Le aziende italiane non riescono a trovare 76mila figure professionali. E’ il dato che emerge dalla ricerca annuale condotta da Unioncamere e dal Ministero del lavoro. Anche Lavoratorio.it nei giorni scorsi ha puntualmente ricevuto il documento che sintetizza i dati della ricerca e lo ha pubblicato nella sezione documenti (per scaricarlo, cliccare QUI).
Come ogni anno, dai tempi della civiltà sumerica, un urlo corale ha provato a straziare i sensi di colpa dell’Italia intera: “Maccome?

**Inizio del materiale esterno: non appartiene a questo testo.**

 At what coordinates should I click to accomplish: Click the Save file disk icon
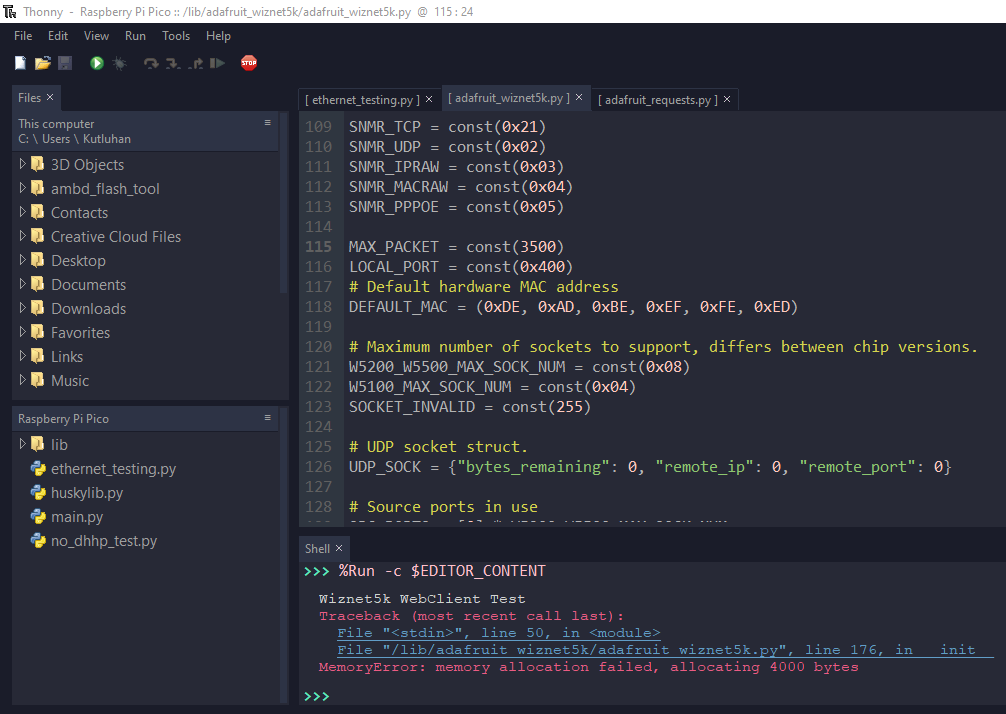[65, 63]
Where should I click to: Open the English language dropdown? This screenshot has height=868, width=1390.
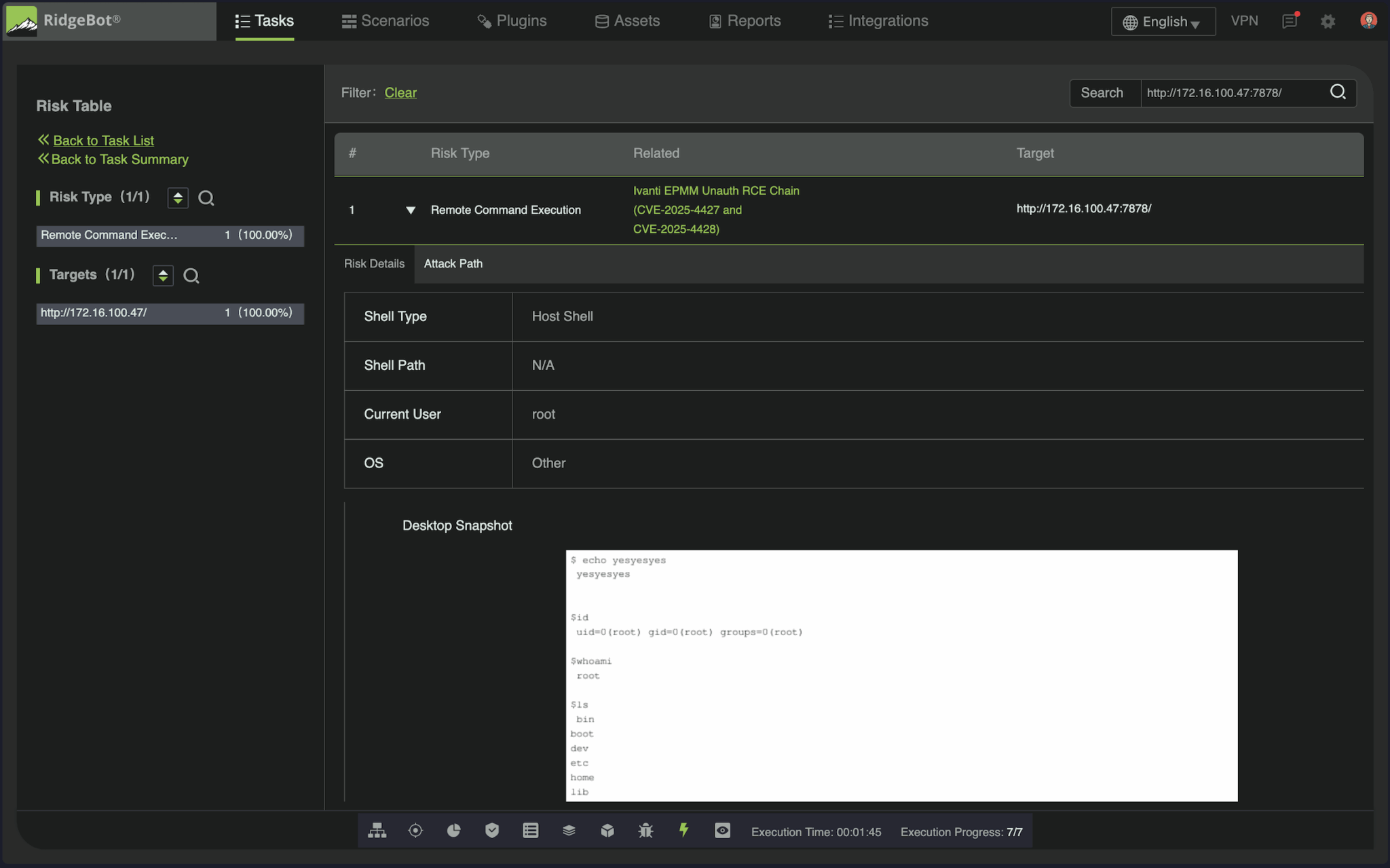pos(1162,21)
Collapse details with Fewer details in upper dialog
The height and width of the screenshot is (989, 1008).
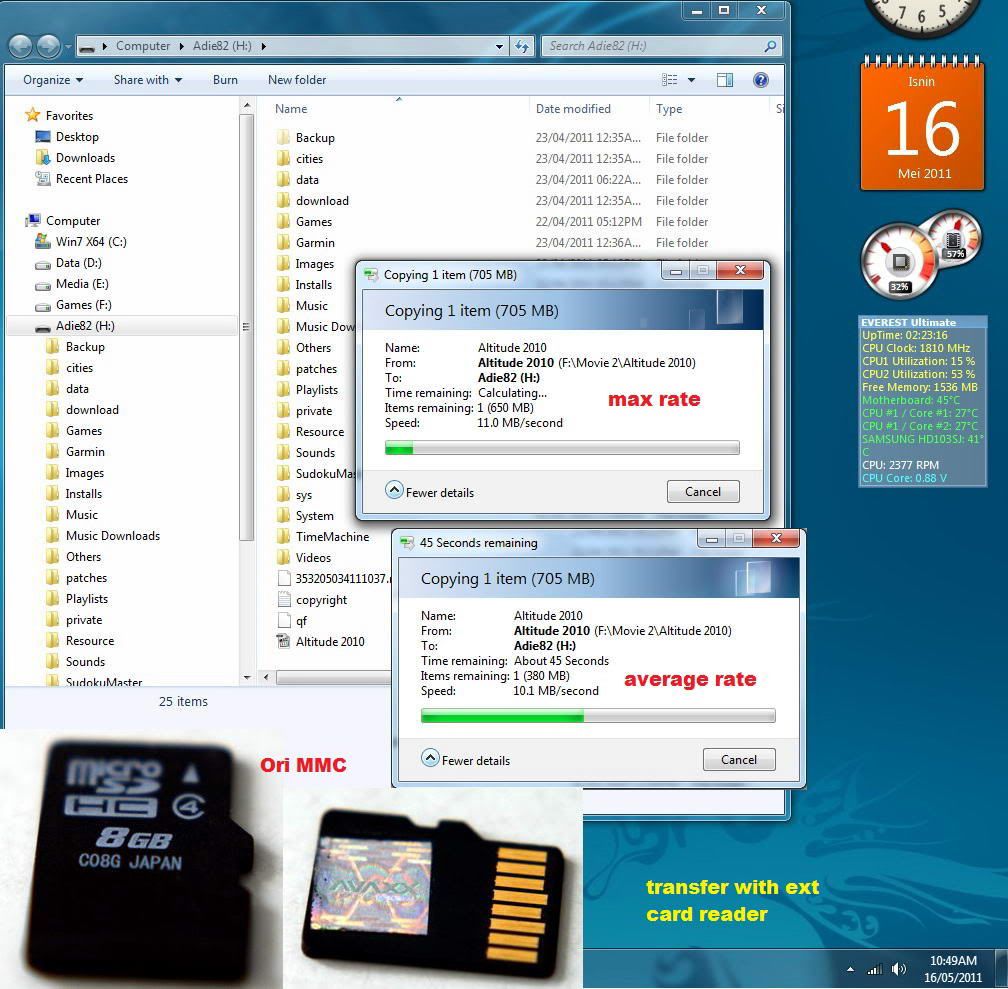tap(431, 492)
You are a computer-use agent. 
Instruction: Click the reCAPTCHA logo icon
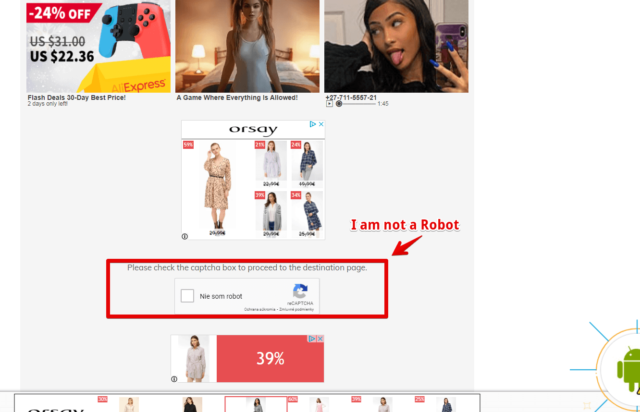click(x=300, y=292)
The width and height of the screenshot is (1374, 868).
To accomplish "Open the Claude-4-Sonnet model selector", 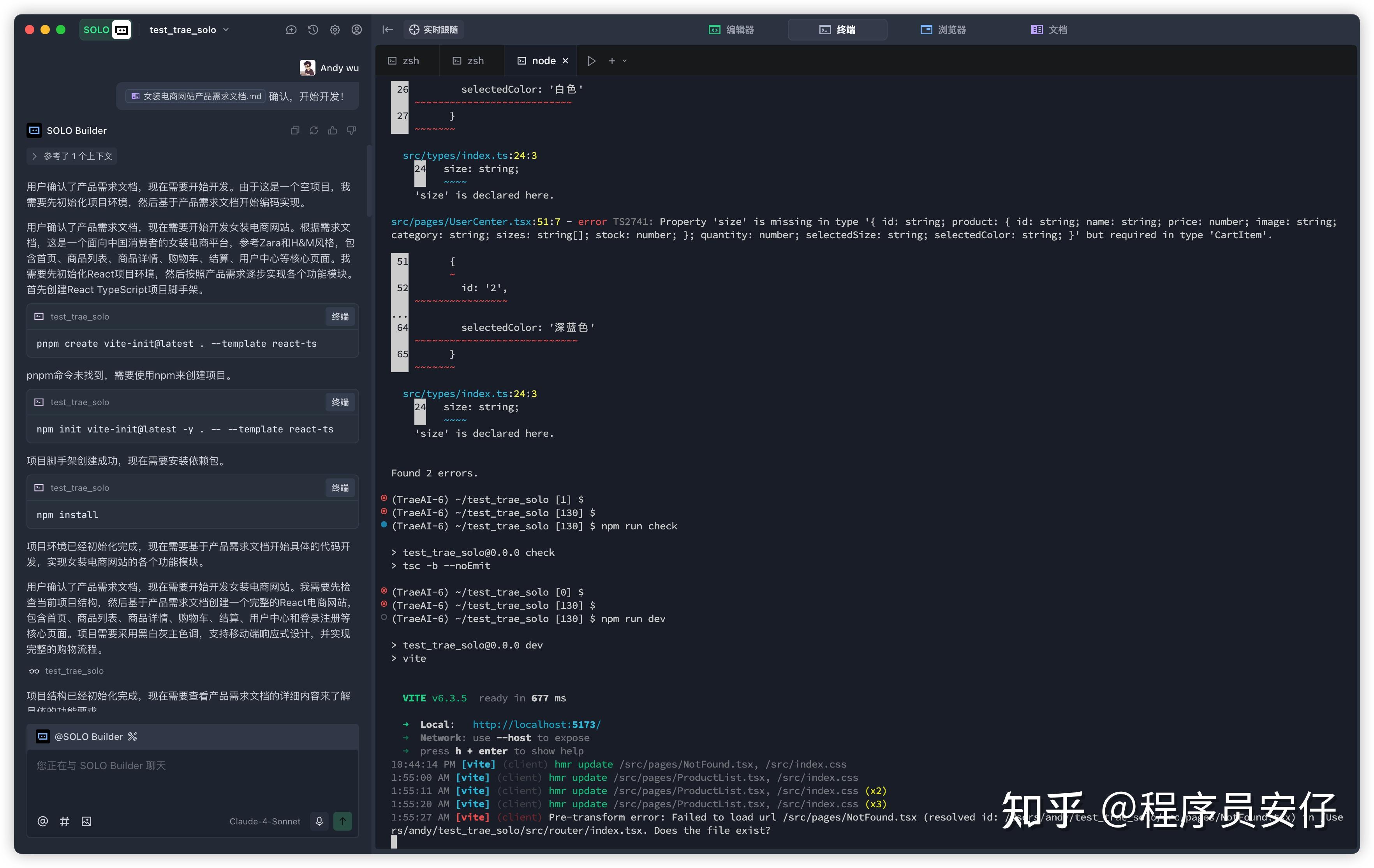I will [x=265, y=821].
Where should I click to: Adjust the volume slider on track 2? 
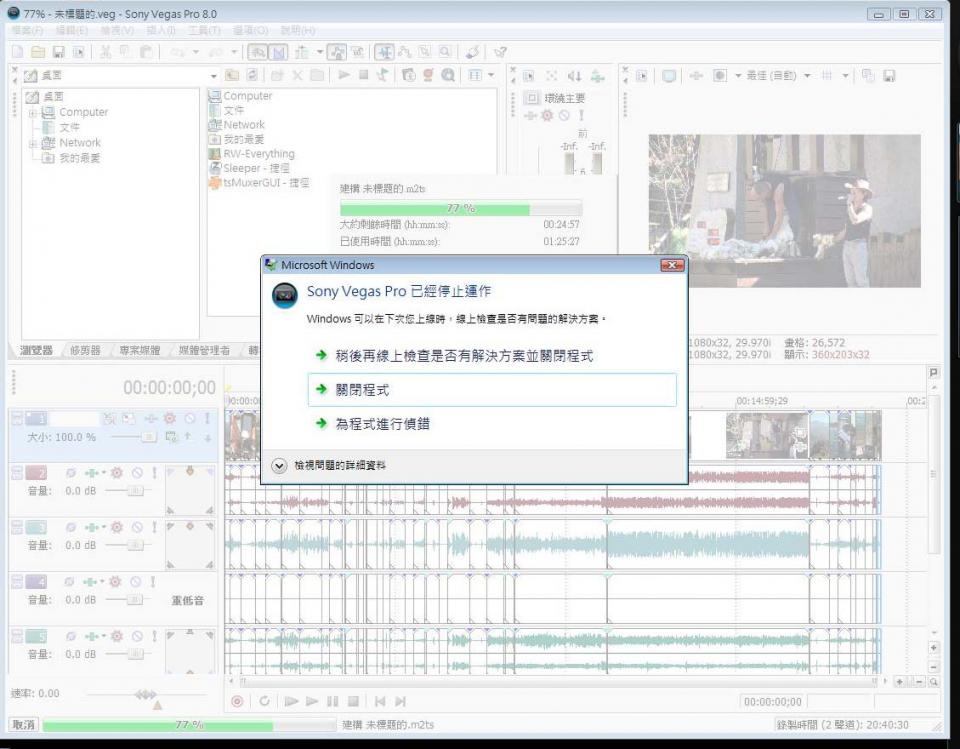pos(135,491)
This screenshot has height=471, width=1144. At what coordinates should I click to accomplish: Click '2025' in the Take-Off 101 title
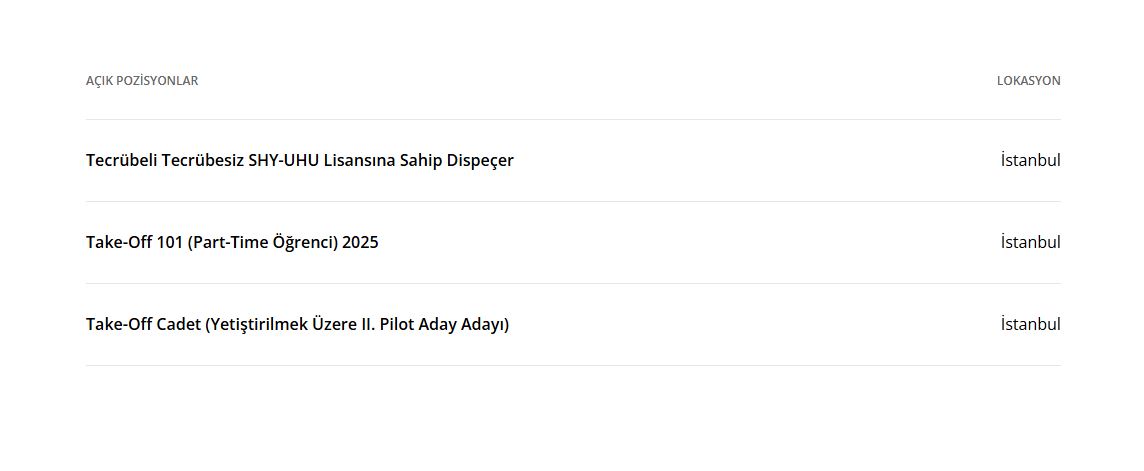(360, 242)

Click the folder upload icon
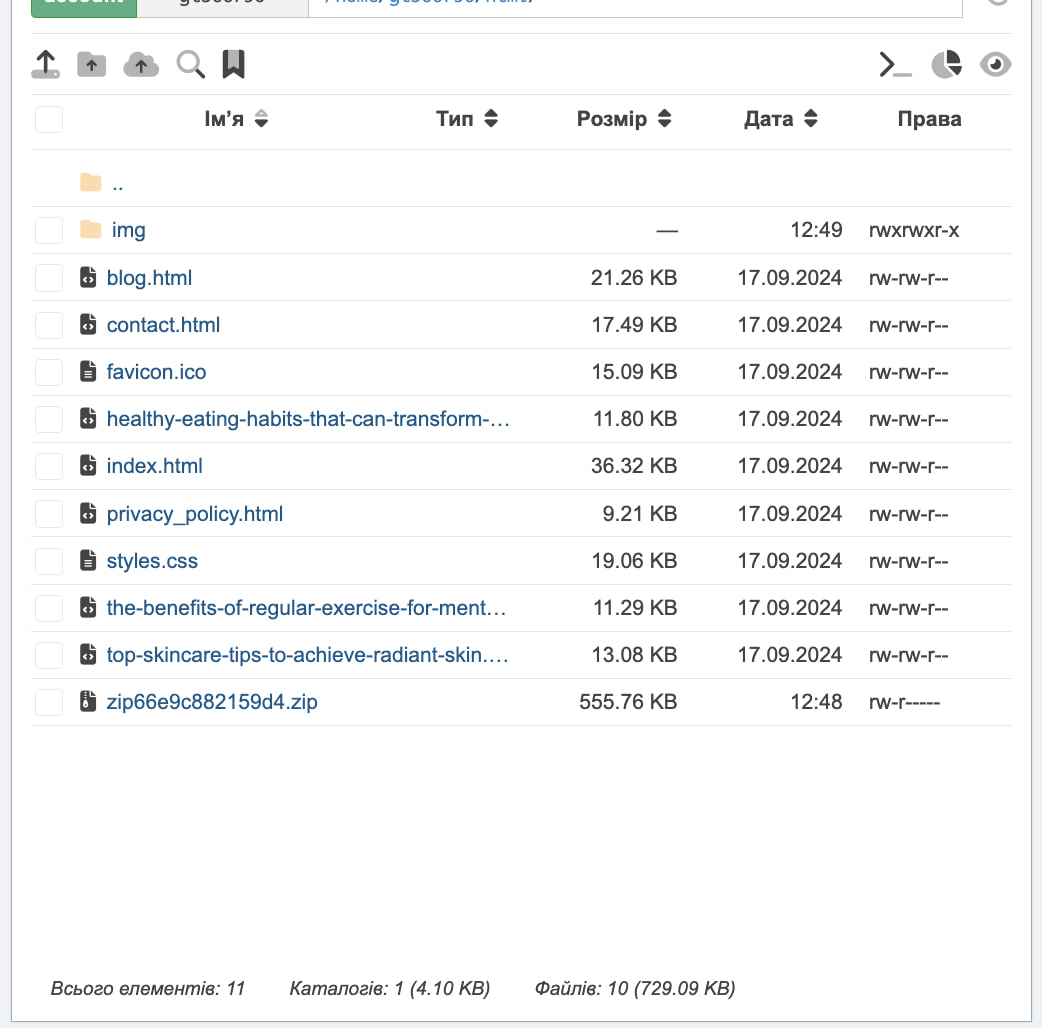click(x=91, y=65)
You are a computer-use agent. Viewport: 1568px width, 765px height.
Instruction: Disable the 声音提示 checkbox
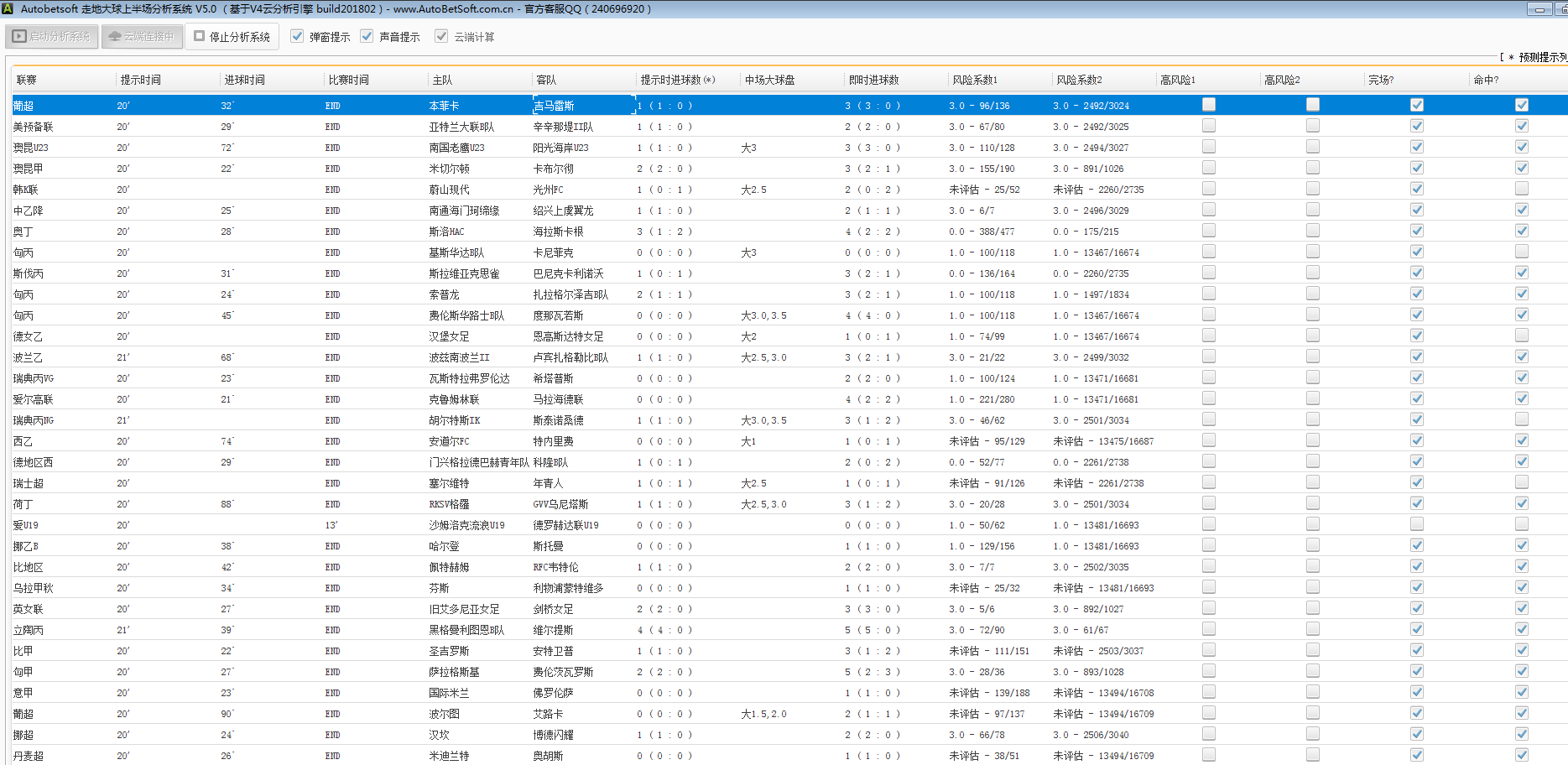[x=367, y=36]
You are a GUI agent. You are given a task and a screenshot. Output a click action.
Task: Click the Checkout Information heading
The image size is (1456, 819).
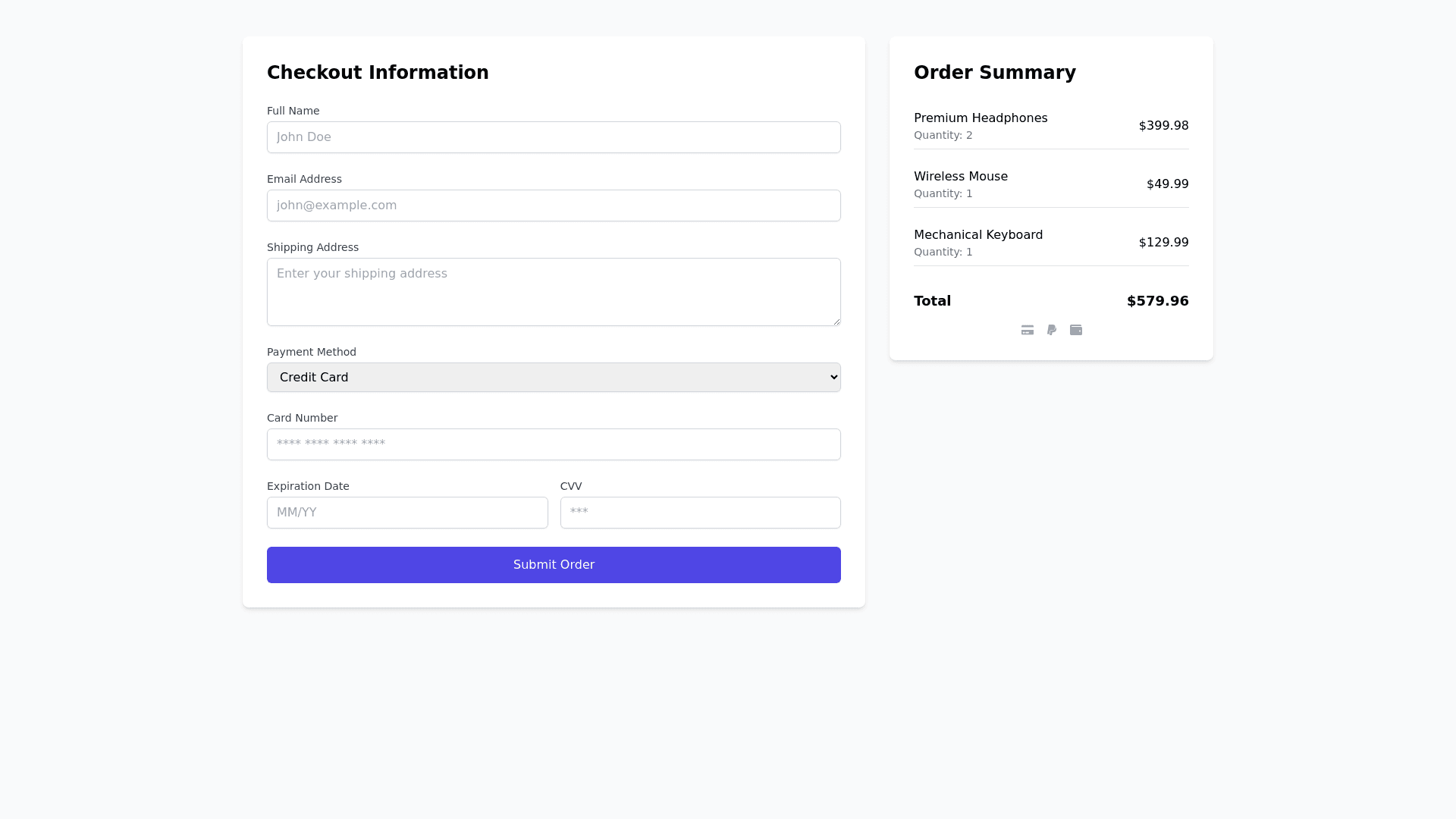[378, 73]
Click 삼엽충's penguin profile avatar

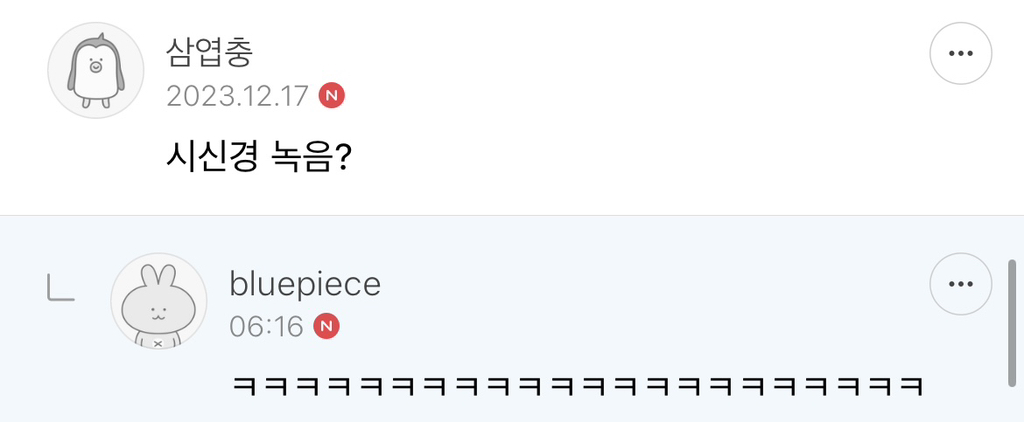pyautogui.click(x=96, y=71)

Il tasso di disoccupazione è drammatico, eppure 76mila lavoratori, sulle quasi ottocentomila assunzioni dichiarate dalle aziende, risultano “introvabili”.”
Un, due, tre, pronti, via: immancabili, anche quest’anno, sono decollate le analisi e le spiegazioni dei soliti idioti. Niente a che fare con le web star in procinto a passare al cinema ed alla televisione. Piuttosto, trattasi di professionisti del cazzeggio, che trovano ospitalità su qualche giornale, in cambio di un tozzo di pane e della firma sotto all’articolo, così la nonna è contenta.
Fra le tesi più gettonate:
- Scollamento fra mondo della scuola e mercato del lavoro (opinionisti di sinistra)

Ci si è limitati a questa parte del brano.